Omit the pictures and retype only the lines from the one containing "Instruction: Click the" through the end of the listing, both ends included.
START PROVIDED ENTRIES
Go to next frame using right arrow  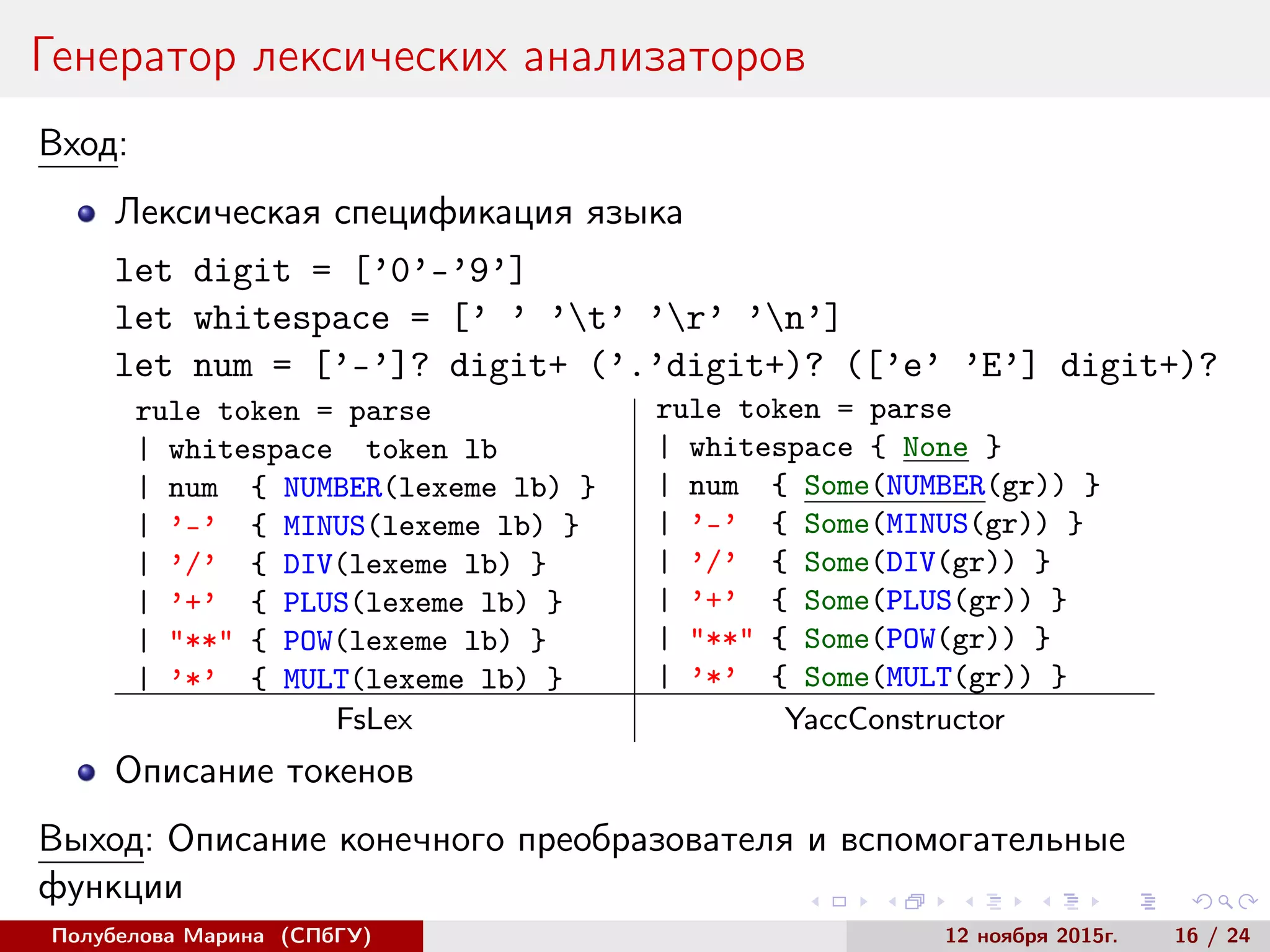tap(941, 902)
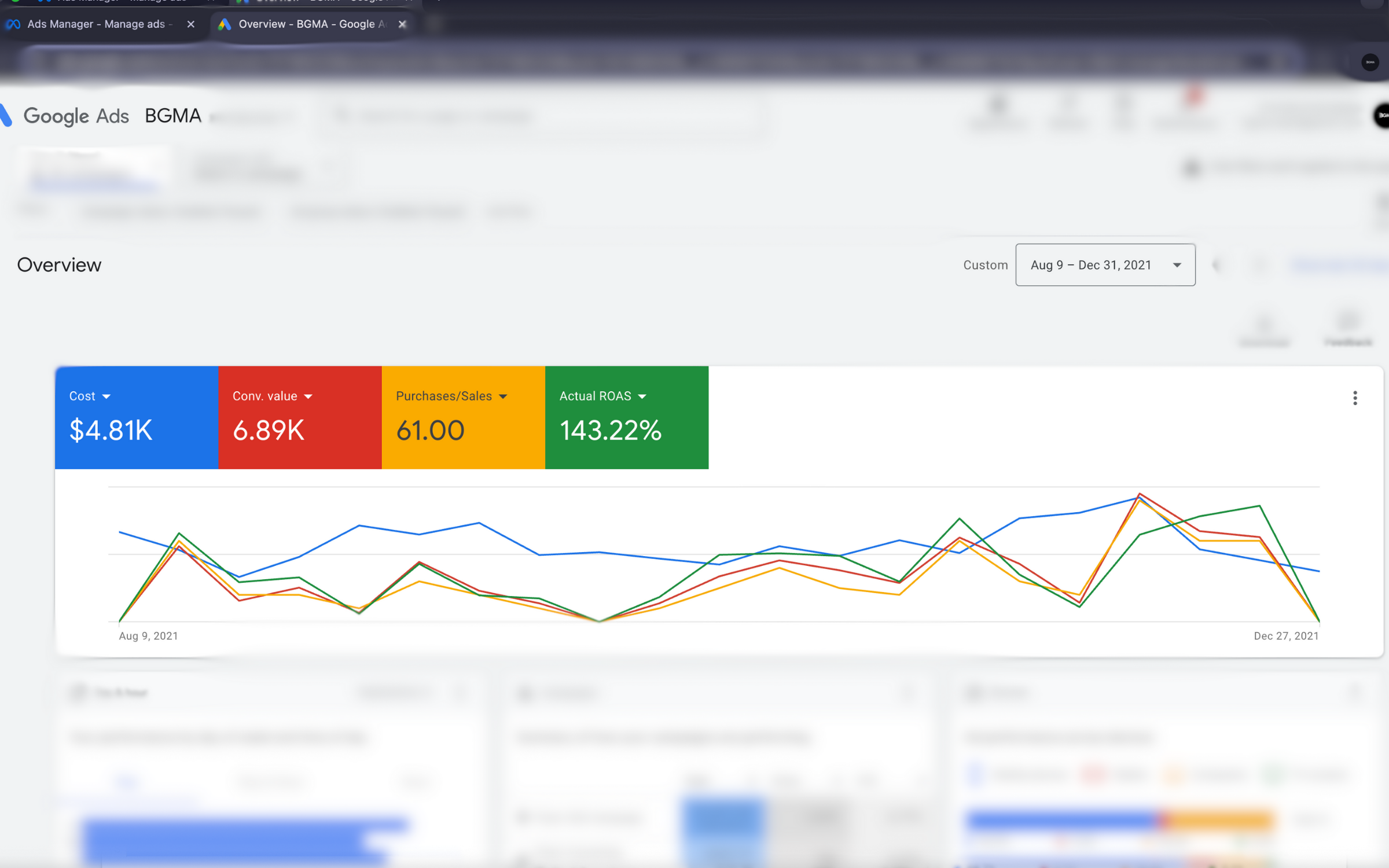
Task: Click the Meta favicon on the Ads Manager tab
Action: (x=14, y=24)
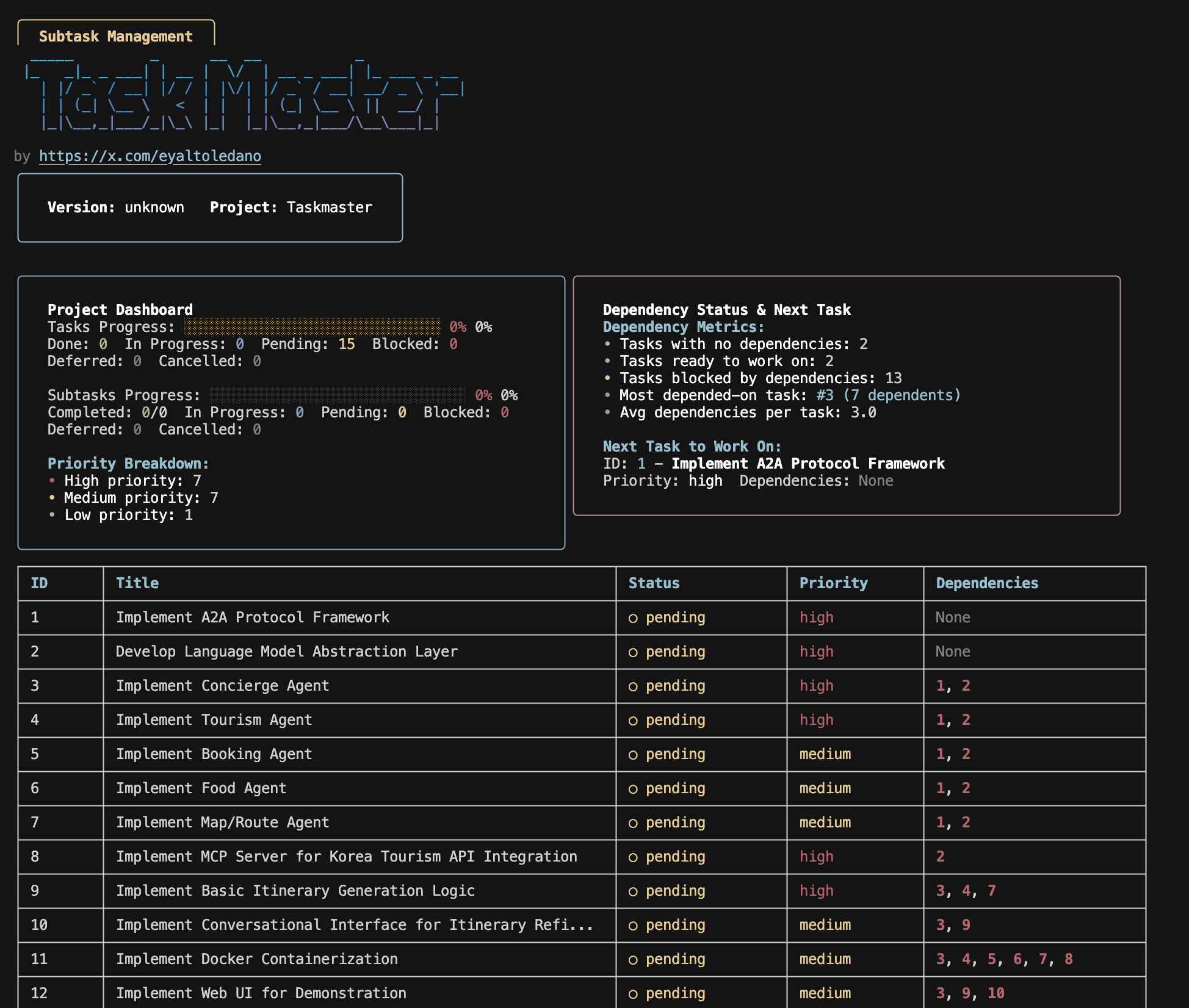
Task: Click the Title column header
Action: click(137, 583)
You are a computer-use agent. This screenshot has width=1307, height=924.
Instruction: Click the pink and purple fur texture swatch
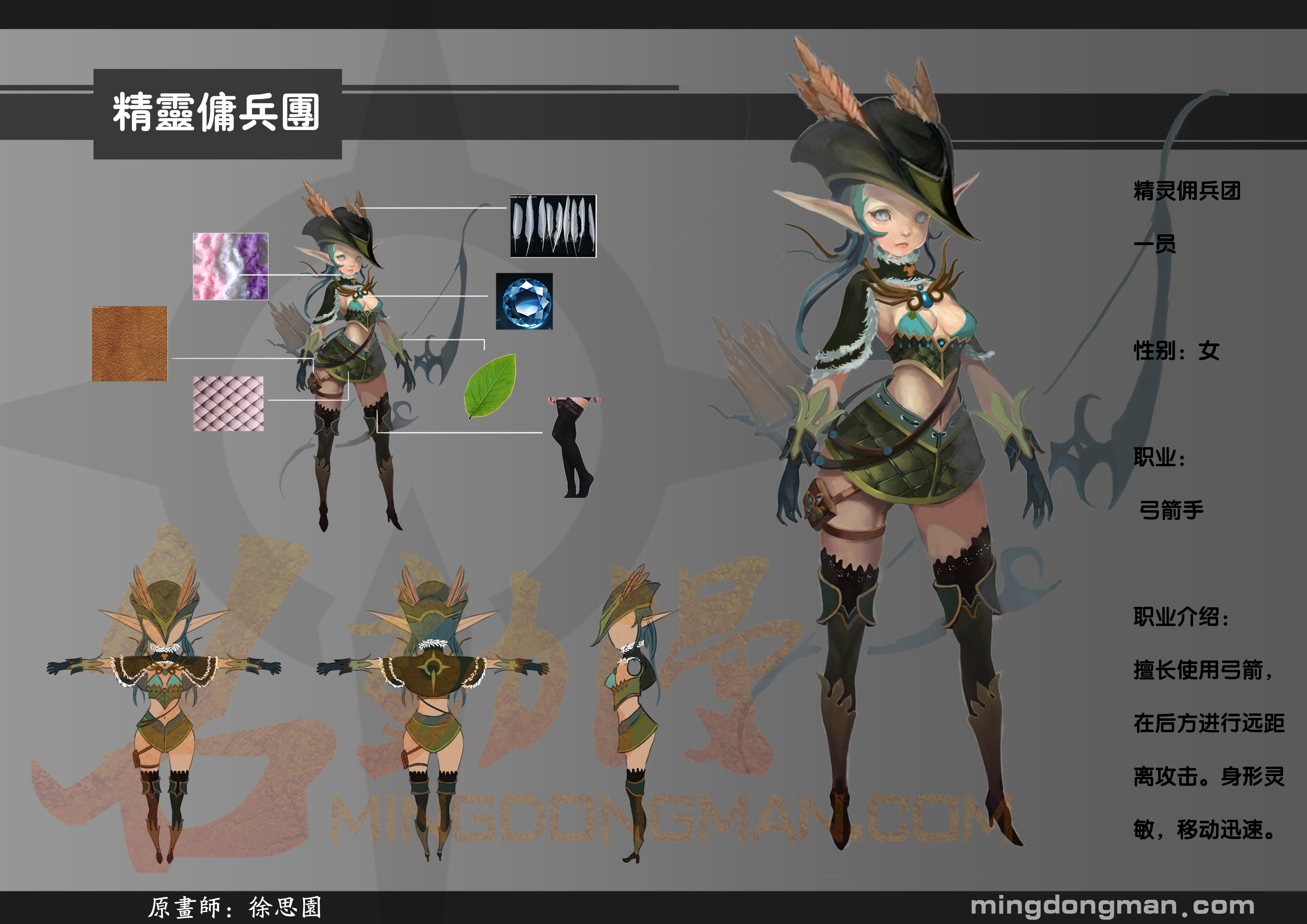point(231,266)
END PROVIDED ENTRIES
* YOUR SOLUTION:
Instruction: Click the pink and purple fur texture swatch
point(231,266)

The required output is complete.